(Material to process)

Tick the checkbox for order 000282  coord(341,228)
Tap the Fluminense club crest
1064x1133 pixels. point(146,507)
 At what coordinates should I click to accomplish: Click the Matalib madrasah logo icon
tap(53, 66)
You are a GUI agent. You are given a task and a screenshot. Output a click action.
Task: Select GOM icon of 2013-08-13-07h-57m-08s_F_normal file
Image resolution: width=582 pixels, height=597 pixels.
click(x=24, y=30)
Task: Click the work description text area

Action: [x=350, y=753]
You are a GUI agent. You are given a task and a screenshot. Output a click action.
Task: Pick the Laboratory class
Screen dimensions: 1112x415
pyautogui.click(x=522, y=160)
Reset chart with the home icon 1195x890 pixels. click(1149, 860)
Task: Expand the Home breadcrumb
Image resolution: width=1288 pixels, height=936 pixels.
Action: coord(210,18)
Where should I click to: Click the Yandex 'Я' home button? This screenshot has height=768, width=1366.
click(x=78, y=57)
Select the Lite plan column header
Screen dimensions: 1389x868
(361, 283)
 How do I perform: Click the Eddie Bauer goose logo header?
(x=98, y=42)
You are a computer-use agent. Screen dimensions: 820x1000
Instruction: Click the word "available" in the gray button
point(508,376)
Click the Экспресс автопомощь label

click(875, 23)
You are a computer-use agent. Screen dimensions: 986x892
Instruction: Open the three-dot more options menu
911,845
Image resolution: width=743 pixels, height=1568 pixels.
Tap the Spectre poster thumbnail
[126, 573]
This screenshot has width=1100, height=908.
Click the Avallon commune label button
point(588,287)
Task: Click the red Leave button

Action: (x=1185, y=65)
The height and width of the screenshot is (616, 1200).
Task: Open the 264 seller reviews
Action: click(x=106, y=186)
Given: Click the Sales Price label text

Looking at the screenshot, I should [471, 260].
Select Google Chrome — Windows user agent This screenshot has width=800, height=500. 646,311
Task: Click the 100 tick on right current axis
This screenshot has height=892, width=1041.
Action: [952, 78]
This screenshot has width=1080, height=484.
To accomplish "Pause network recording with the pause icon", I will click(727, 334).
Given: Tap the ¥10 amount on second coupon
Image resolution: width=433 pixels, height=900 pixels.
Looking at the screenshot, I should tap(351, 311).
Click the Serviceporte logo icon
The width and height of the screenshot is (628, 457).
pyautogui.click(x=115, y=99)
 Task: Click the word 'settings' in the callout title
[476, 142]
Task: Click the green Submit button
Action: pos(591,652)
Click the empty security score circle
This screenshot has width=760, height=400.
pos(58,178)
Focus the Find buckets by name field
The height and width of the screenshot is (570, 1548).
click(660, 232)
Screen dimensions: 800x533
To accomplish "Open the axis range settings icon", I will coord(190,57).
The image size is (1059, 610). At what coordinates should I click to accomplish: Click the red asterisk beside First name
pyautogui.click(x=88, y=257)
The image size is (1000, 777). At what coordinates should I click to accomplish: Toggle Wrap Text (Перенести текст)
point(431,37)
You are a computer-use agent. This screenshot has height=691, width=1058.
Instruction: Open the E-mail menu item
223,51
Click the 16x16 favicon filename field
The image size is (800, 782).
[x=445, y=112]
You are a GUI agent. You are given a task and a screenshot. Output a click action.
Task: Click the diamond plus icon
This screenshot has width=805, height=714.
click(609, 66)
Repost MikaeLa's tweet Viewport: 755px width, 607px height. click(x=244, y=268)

(End Material to process)

Only the lines containing the string "axis" are needed; pull them out of the records.

Answer section
Task: Click the 100 tick on right current axis
To accomplish "Open the axis range settings icon", I will coord(190,57).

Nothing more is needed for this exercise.